Who Is a Candidate for Semaglutide?

Wegovy Eligibility

FDA-approved for adults with:

• BMI ≥30 (obesity), OR
• BMI ≥27 (overweight) with at least one weight-related comorbidity (hypertension, dyslipidemia, type 2 diabetes, obstructive sleep apnea, or cardiovascular disease)

Contraindications

• Personal or family history of medullary thyroid carcinoma
• Multiple Endocrine Neoplasia syndrome type 2 (MEN2)
• Pregnancy (discontinue at least 2 months before planned pregnancy)
• Prior serious hypersensitivity reaction to semaglutide

Compounded Semaglutide: What You Need to Know

During the height of the Ozempic/Wegovy shortage (2022–2024), compounding pharmacies produced semaglutide to meet demand. The FDA declared the shortage resolved for Wegovy in early 2024 and issued guidance restricting compounded copies. However, compounded semaglutide remains available through 503A compounding pharmacies for patients with documented allergies or specific medical needs.

If considering compounded semaglutide, verify the pharmacy is licensed in your state and PCAB-accredited, ask for a Certificate of Analysis (COA) confirming purity, and work with a licensed provider. Avoid "research chemical" semaglutide sold without a prescription — the quality controls are absent and the legal and health risks are real.

The Bottom Line

Semaglutide represents a genuine paradigm shift in how medicine addresses obesity and metabolic disease. The clinical evidence is among the strongest ever assembled for a weight-loss drug, and the cardiovascular data from the SELECT trial elevates it beyond just an aesthetic tool to a legitimate primary prevention medication.

That said, it is a long-term commitment.
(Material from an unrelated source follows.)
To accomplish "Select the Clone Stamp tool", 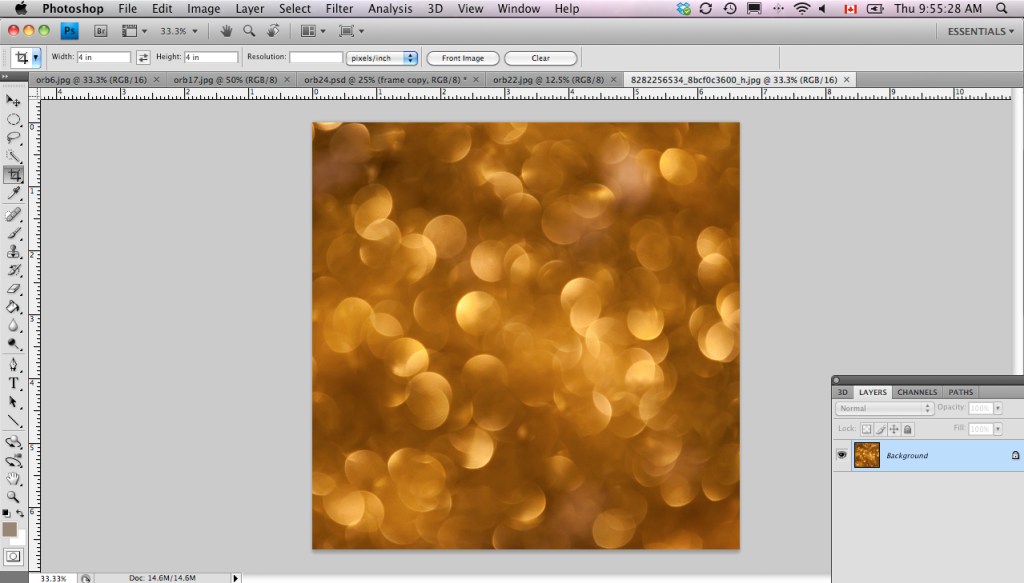I will [x=14, y=249].
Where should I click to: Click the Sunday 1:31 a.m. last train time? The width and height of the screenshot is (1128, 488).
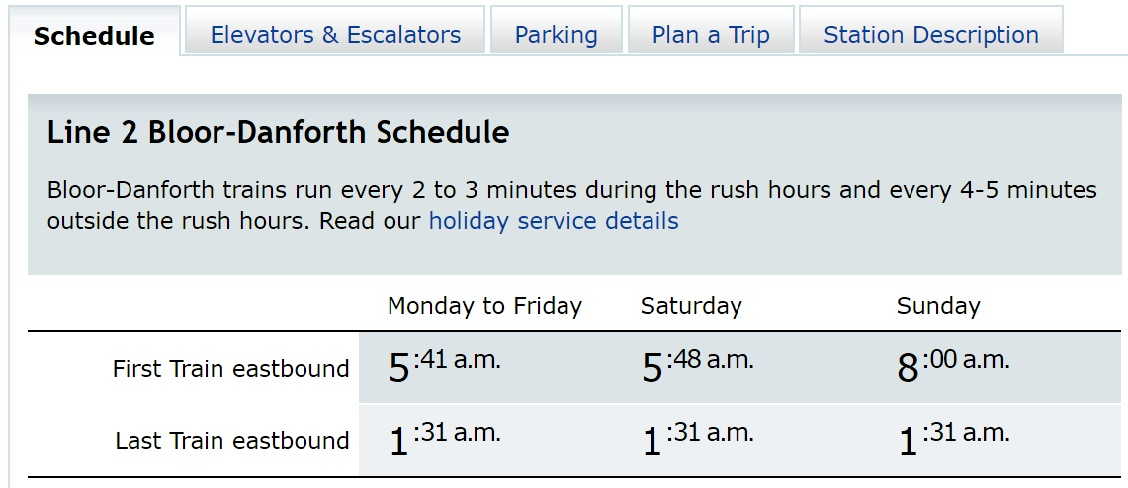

Stopping semaglutide means weight typically returns. For candidates — those with BMI ≥30, or ≥27 with comorbidities — the risk-benefit calculus is compelling. The key is combining it with protein-adequate nutrition and resistance training to protect muscle mass, and viewing it as one component of a broader metabolic health strategy.

If you are considering semaglutide, talk to a provider experienced in metabolic health, not just one who can write a prescription. The drug does the heavy lifting, but the lifestyle scaffolding around it determines long-term outcomes.